Not every agent request maps cleanly to a single intent. Consider: "Set up the new microservice with a database, load balancer, and monitoring." This is actually multiple intents: create a compute resource (the microservice), create a database, configure a load balancer, and set up monitoring. Each one may have different risk profiles and different policy requirements.

The intent compiler handles multi-intent requests by decomposing them into individual intents. Each intent is classified and enriched independently, and each goes through the Authority Engine separately. The original request maintains a correlation ID so that all component intents can be traced back to the original agent request.

Ambiguity in action type is handled differently. If the agent says "handle the database," the verb "handle" is ambiguous. It could mean read, update, delete, or something else entirely. In these cases, the classifier assigns low confidence and the intent is routed to clarification. The system asks the agent (or the agent's human operator) to specify the intended action.

Performance Characteristics

The intent compiler is designed for latency-sensitive workloads. Every millisecond of classification latency adds to the total governance overhead.

Stage 1 extraction: median latency 2 milliseconds for pattern-matched requests, 15 milliseconds for model-inferred requests. Stage 2 classification: median latency 3 milliseconds using the hierarchical classifier. Stage 3 enrichment: median latency 5 milliseconds, dominated by the agent history lookup.

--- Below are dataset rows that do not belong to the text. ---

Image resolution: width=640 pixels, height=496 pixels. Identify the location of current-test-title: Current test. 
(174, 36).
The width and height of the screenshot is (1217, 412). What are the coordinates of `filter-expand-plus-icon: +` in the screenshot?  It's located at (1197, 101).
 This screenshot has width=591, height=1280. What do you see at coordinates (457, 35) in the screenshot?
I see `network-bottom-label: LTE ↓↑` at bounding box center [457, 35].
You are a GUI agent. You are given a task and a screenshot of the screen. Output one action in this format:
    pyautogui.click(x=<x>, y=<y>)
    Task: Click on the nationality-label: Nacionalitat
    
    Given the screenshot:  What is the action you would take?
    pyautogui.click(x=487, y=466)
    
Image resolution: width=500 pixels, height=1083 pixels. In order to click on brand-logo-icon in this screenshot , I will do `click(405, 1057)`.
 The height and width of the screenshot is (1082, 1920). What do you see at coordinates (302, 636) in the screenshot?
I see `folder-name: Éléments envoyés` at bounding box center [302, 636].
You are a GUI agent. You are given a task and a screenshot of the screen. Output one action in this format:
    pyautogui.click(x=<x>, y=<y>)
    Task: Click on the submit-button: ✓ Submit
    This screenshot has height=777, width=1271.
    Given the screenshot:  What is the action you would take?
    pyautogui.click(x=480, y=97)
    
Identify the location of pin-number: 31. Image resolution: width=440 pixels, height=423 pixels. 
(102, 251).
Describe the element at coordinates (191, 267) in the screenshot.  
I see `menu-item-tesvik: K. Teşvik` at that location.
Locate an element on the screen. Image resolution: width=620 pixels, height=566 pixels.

Total compiler latency: median 10 milliseconds, p99 25 milliseconds. This is fast enough that the classification step does not meaningfully impact agent operation latency.

The compiler processes intents statelessly, which means it scales horizontally. Each compiler instance can handle approximately 2,000 intents per second. For organizations processing millions of agent decisions per month, multiple compiler instances run behind a load balancer.

Why This Matters

Intent classification is the foundation of AI governance. Without accurate classification, policies cannot be evaluated correctly. Without structured intents, risk scoring is impossible. Without confidence scores, you cannot know when to escalate to humans.

Every governance decision Intended makes starts with the intent compiler. It is the translation layer between the messy, ambiguous world of AI agent behavior and the precise, structured world of policy evaluation. Getting this translation right is what makes everything else possible.